The result is a generation of troubled couples who take on growing debts to replicate what a wedding should be. The effects on their mental health are terrifying. I’m the assistant editor of the wedding site Hitched, for which we surveyed 4,500 engaged couples: 88 percent of them said they had stress and anxiety about wedding planning, and more than half felt the pressure to highlight their wedding.
Continue reading
Before the Covid pandemic, I couldn’t stand the excess of weddings – now they feel like a gift
With the average couple investing nearly £ 32,000 and having 13 months of planning in a day, it’s easy to see why you’re falling into the illusion of perfection. The idea of a “perfect” wedding is so ingrained in the collective psyche that it took a global pandemic to get it out of hand.
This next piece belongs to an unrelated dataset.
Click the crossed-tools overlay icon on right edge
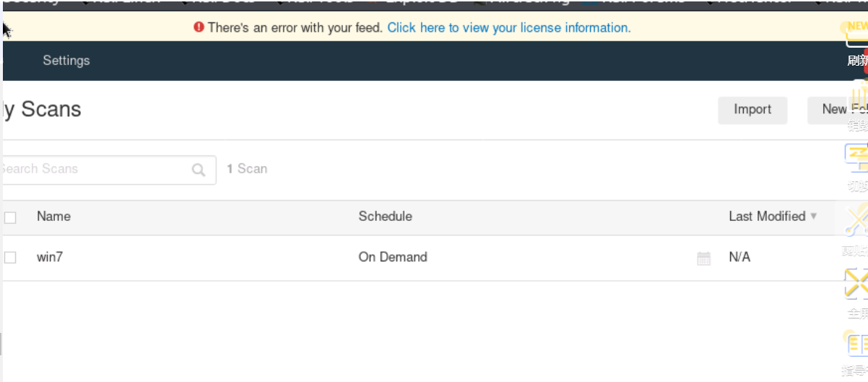868x382 pixels. (856, 221)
The arrival of Halloween marks the end of the first wedding season since the Covid-19 restrictions were lifted. It’s been an agonizing 18 months for defeated couples and exhausted wedding vendors; the marital equivalent of Squid Game – anyone who keeps their nerve to see if they can win the ultimate prize of 30+ guests and a sit-down meal.
Continue reading
Why used wedding dresses are experiencing a revival when brides turn their backs on brand new dresses
It’s hard to believe that those year and a half could have a silver lining, but for those getting married in 2022 and beyond, lessons appear to have been learned from the chaos of Covid.
Paying attention to the dark Hans Christian Anderson version of the wedding tale, couples become more and more clear about what matters and embrace the joy of an imperfect day.
Among the couples who use our website, we see huge guest lists giving way to smaller, more intimate weddings and elopements with close loved ones. Rustic garden weddings and casual pub receptions are booming; Nostalgic playlists and favorite cakes from childhood put the latest trends in the shade.
The milestone of finding “The One” is also shifting – environmentally conscious brides rent their wedding dresses instead of buying them.
That doesn’t mean we won’t see big, ostentatious weddings in the future – recent events have led many to bring everyone they know together to celebrate – but we may become more realistic if things go wrong.
We are now approaching engagement season – the weeks around Christmas and New Years when there are lots of suggestions. Hopefully, this year accompanying the ring selfies will be a truer story about how the question was asked – bad weather, fake rings, accidental interruptions, and everything.